McMillan's Theorem

In the field of information theory, McMillan's Theorem (also known as the Kraft-McMillan Inequality) provides the essential criteria to ascertain whether a prefix code can be uniquely decoded. The theorem asserts:

A set of string lengths $ \{s_1, s_2, ..., s_n\} $ defined over an alphabet of r symbols constitutes a uniquely decodable prefix code if and only if it satisfies the following condition: $$ \sum_{i=1}^{n} r^{-s_i} \leq 1 $$ Here, $ r $ denotes the number of symbols in the code's alphabet (e.g., $ r = 2 $ for binary codes), and $ s_i $ represents the length of the encoded string for symbol $ i $.

If this cumulative sum is less than or equal to one, then it is possible to construct a prefix code that ensures unique decodability.

The theorem further implies that if such a code exists, then the combined lengths of the codes, when taken to the negative power of the number of symbols in the alphabet, must not exceed one.

Essentially, McMillan's theorem provides a method for assessing whether a set of strings {s₁, s₂, ..., s_n}, derived from an alphabet of n symbols, qualifies as an alphabet in its own right.

Application of McMillan's Theorem to Prefix Codes: A prefix code is characterized by each string in the set being such that no string is a prefix of another. For instance, the set $$ \{s_1, s_2, s_3\} = \{"0", "01", "11"\} $$ is not a prefix code because "0" serves as a prefix for "01". Conversely, the set $$ \{s_1, s_2, s_3\} = \{"00", "01", "11"\} $$ qualifies as a prefix code as no string acts as a prefix to another.

Example

Let's examine a concrete example to elucidate McMillan's theorem.

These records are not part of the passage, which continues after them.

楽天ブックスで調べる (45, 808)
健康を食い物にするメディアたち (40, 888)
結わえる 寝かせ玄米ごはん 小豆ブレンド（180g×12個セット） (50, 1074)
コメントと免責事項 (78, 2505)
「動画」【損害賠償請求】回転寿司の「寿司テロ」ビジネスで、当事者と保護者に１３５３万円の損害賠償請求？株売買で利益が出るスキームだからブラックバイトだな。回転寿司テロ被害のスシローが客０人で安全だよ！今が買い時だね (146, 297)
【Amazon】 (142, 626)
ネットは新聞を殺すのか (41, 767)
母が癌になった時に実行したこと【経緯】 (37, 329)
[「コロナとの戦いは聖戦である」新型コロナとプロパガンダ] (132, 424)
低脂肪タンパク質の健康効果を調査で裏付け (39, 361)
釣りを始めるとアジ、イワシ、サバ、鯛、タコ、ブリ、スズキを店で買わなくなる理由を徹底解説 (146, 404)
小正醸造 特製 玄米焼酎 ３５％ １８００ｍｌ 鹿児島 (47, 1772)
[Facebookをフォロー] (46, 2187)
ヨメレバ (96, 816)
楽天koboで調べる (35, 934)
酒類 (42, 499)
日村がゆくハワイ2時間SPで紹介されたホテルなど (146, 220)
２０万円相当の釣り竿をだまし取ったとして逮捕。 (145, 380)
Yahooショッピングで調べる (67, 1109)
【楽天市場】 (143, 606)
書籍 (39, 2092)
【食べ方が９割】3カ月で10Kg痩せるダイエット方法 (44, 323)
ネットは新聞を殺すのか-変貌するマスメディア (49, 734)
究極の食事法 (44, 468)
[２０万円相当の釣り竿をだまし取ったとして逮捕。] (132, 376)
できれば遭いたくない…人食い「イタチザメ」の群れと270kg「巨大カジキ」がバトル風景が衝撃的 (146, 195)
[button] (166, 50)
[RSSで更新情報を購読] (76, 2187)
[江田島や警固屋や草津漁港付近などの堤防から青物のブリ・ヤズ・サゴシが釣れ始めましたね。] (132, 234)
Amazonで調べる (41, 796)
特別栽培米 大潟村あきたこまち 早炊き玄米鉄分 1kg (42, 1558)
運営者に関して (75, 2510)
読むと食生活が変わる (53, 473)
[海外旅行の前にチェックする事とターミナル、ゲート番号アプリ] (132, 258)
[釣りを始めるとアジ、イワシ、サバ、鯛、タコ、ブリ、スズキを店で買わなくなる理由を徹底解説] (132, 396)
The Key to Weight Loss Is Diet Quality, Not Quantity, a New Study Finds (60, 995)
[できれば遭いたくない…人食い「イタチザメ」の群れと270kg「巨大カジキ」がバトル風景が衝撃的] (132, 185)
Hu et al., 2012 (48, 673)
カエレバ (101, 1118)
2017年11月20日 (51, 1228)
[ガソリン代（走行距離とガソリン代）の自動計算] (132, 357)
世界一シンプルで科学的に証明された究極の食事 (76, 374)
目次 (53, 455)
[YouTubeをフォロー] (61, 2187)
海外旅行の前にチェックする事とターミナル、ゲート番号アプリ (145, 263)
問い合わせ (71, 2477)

Consider a basic binary alphabet consisting of the symbols $ r = 2 $, namely 0 and 1.

Creating a set of strings with this alphabet:

$$ \{s_1, s_2, s_3\} = \{"00", "01", "11"\} $$

This set is a prefix code as no string is a prefix of any other.

Yet, to determine if it is also uniquely decodable, we apply McMillan's Theorem.

The lengths of $ s_1 = "00" $, $ s_2 = "01" $, and $ s_3 = "11" $ are all 2.

Upon applying the theorem:

$$ \sum_{i=1}^{3} 2^{-|s_i|} = 2^{-2} + 2^{-2} + 2^{-2} = \frac{1}{4} + \frac{1}{4} + \frac{1}{4} = \frac{3}{4} $$

Here, the sum is less than 1, fulfilling the theorem's condition.

$$ \sum_{i=1}^{3} 2^{-|s_i|} = \frac{3}{4} \le 1 $$

This confirms that our specific set of strings {s₁,s₂,s₃} qualifies as a "uniquely decodable code" based on the theorem's criteria.

Note: If all possible permutations of the symbols "0" and "1" in the binary alphabet were considered, we would obtain a set of four strings. $$ \{s_1, s_2, s_3, s_4\} = \{"00", "01", "11", "10"\} $$ In this scenario, McMillan's theorem would precisely yield a sum of 1. $$ \sum_{i=1}^{4} 2^{-|s_i|} = 2^{-2} + 2^{-2} + 2^{-2} + 2^{-2} = \frac{1}{4} + \frac{1}{4} + \frac{1}{4} + \frac{1}{4} = 1 $$ This establishes the upper limit on the amount of information that can be encoded with a series of strings from the alphabet.